Alumnus promotes high tech in keeping the high touch in health care

S. Vincent Grasso, D.O.’91, M.S.I.S., M.B.A., strives to give clinicians an invaluable new tool in providing health care that’s truly high-quality, hands-on and patient-centered: artificial intelligence (AI). The surgeon, solution/software architect and medical informaticist is the global practice lead in Healthcare and Life Sciences for IPsoft, the global leader in enterprise AI and the world’s largest privately owned AI company.


“Technology will change health care dramatically in the coming years, so tool up on your technology expertise, or you will find yourself sitting on the bleachers.”

He’s likely the only doctor of osteopathic medicine to serve in such a role. 

“Our products are undergoing integration into the health care delivery ecosystem and will play a significant role in decreasing the cost of health care, improving clinical outcomes and increasing patient satisfaction – the proverbial Triple Aim,” he says. 

As a postdoctoral associate in advanced laparoscopic surgery with the Yale University School of Medicine’s surgery department in the late 1990s, he also served as a medical informatics fellow and program manager in the NASA Yale Commercial Space Center for Medical Informatics and Technology Applications. 

In that role, he created the concept of “extreme telemedicine” and led a team of Yale researchers, MIT engineers and U.S. Defense Department personnel in using advanced technologies and medical devices to monitor the endurance, physiological status and the effects of extreme exertion, low oxygen and the cold on Mount Everest climbers and base camp team members. He and his base camp colleagues also set up a telecommunications connection to enable the transfer of text, audio and video for live daily rounds with physicians and researchers back at Yale-New Haven Hospital and Walter Reed Medical Center. These projects proved that multidisciplined personnel and cutting-edge technology could enable the delivery of reliable and consistent health care between patients and providers at great distances. 

A serial entrepreneur, Grasso joined IPsoft as the company seeks to help health care organizations utilize Amelia, the technology industry’s “most-human” digital product. With its ability to converse with users and access multiple systems of records, Amelia is designed to handle tasks such as scheduling appointments, managing patient information and facilitating communication among health care providers, patients, their care givers, pharmacies and insurance companies. For example, Amelia could contact diabetic patients to have them check their blood sugar levels and report those numbers back. The technology also could give providers patients’ information prior to their appointments. 

“Think about a typical patient examination of 20 minutes. A significant portion of that time involves tasks that do not involve problem solving or direct patient-provider engagement,” he says. “In my opinion, many of these activities could be handled by Amelia along or in conjunction with our staff, resulting in a sizable efficiency increase and reduction of physician burnout.” 

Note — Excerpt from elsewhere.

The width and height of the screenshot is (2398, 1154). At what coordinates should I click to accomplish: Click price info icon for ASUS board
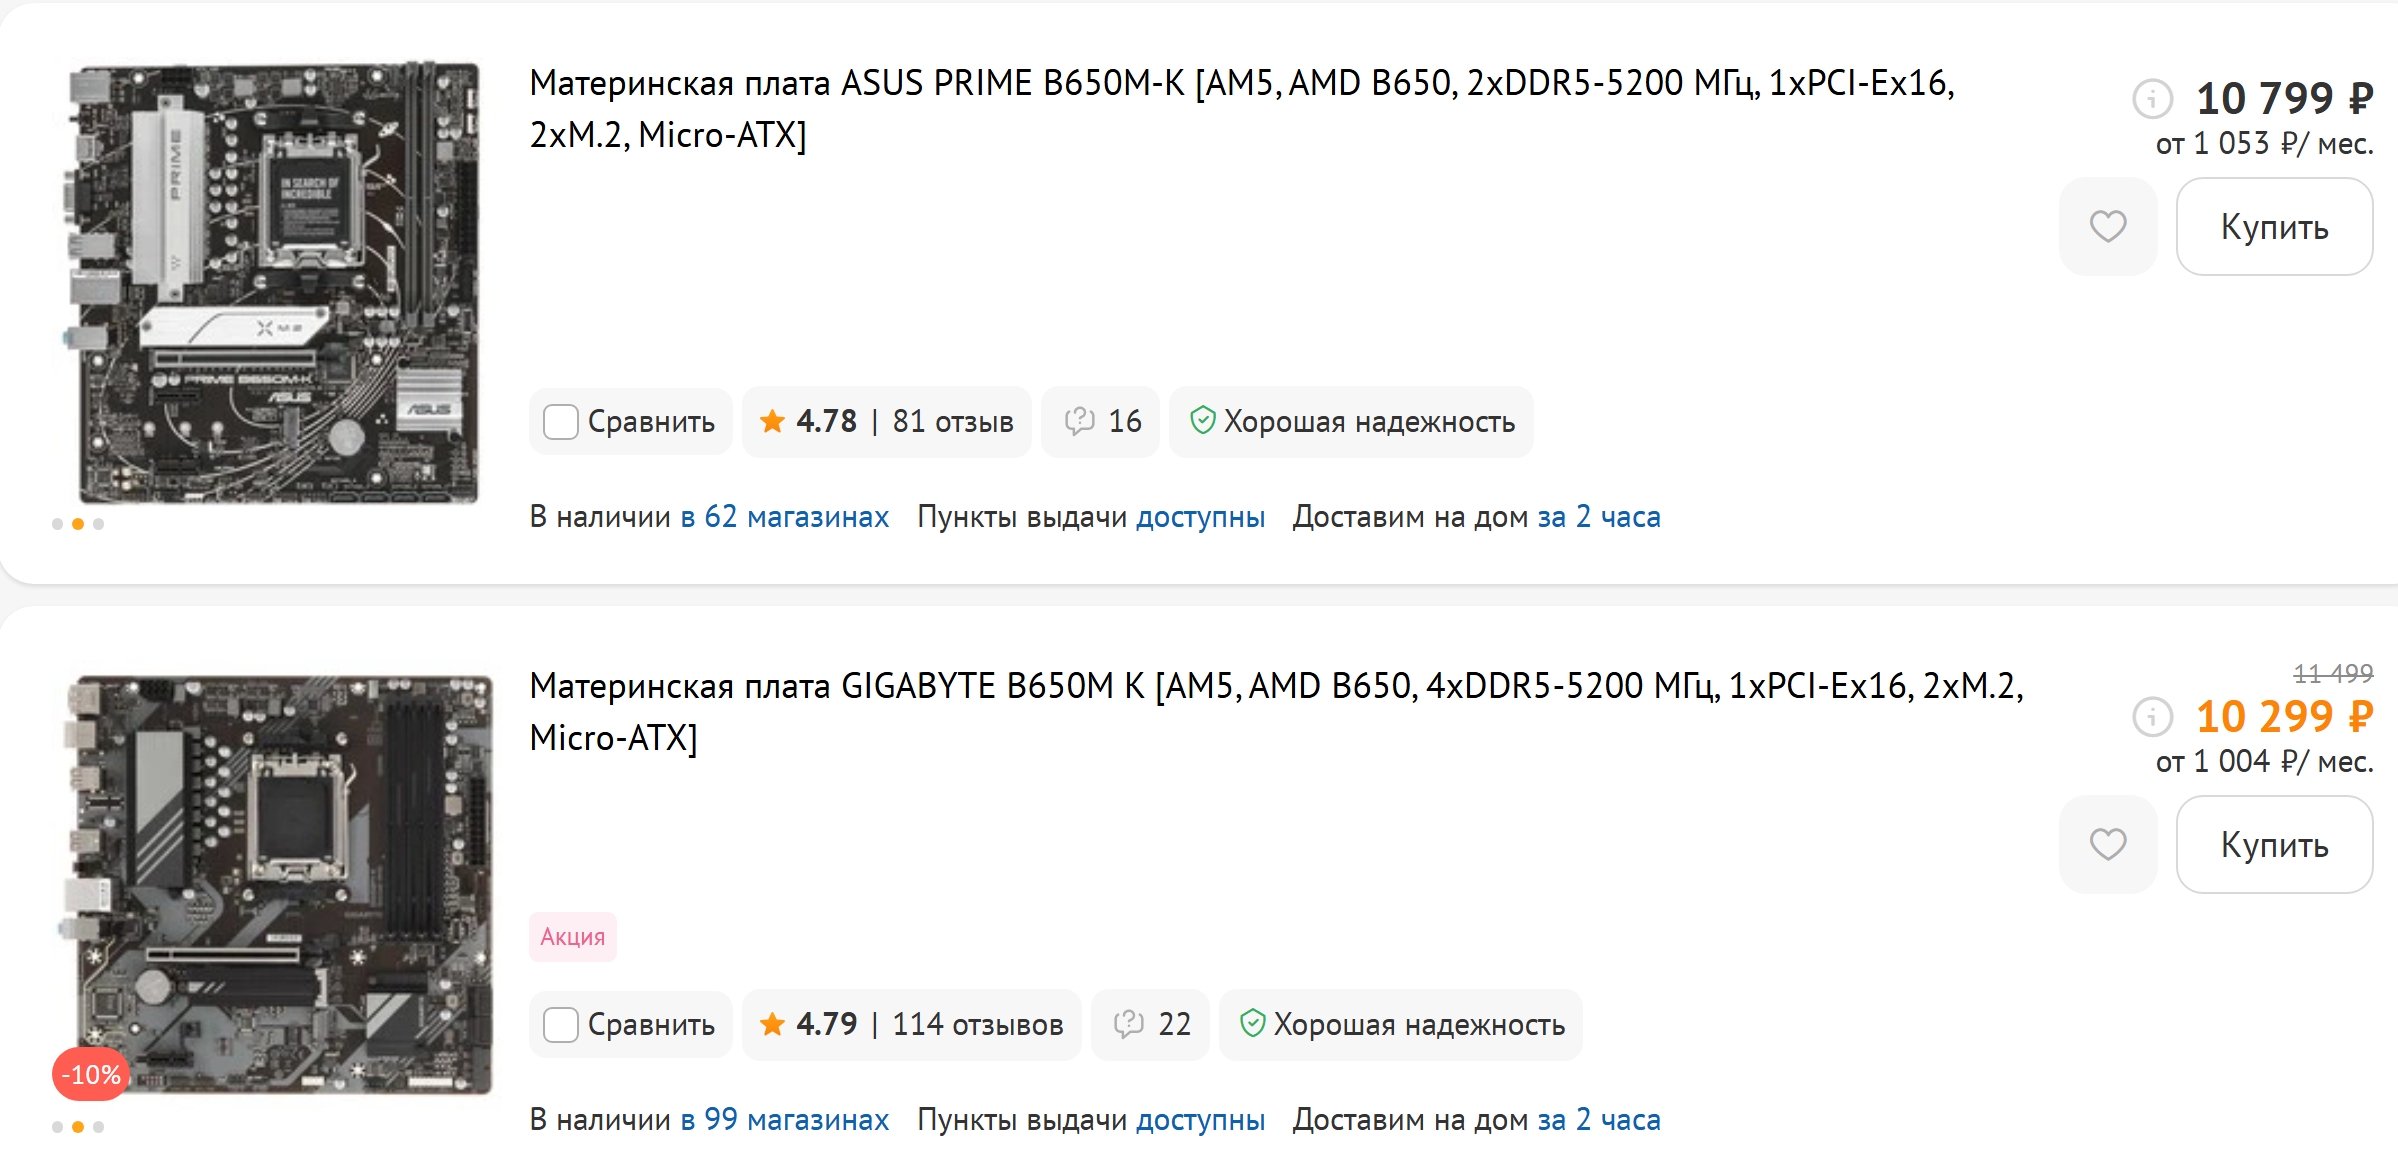tap(2152, 98)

“ AI entering the clinician toolbox is exciting and starting to happen, delivering on its promise. I see this as a major win-win for all parties – happy providers, happy patients, and that’s not a bad place to be.” 

Grasso does not want to reduce providers’ time spent with patients, but rather to optimize it. He practices twice a week in a large Newark, NJ, clinic that serves medically underserved and economically disadvantaged patients, and makes house calls after his clinic hours. He is using his many years of treating patients to imagine and develop new ways to deploy Amelia ethically and with input from relevant stakeholders. That goal requires medical students to better understand technology, he says. Through his own career, Grasso has worked to augment his medical expertise with knowledge in other areas, including by earning an M.B.A. at the University of Massachusetts- Amherst and a master of science in information systems degree from the New Jersey Institute of Technology. He’s also a certified project manager. 

“All medical students would greatly benefit from taking a database, programming and business process notation mapping course,” he says. “Technology will change health care dramatically in the coming years, so tool up on your technology expertise, or you will find yourself sitting on the bleachers. 

“Clinicians are always eager to learn and apply new tools and techniques to better serve their patients,” he adds. “AI entering the clinician toolbox is exciting and starting to happen, delivering on its promise. I see this as a major win-win for all parties – happy providers, happy patients, and that’s not a bad place to be.”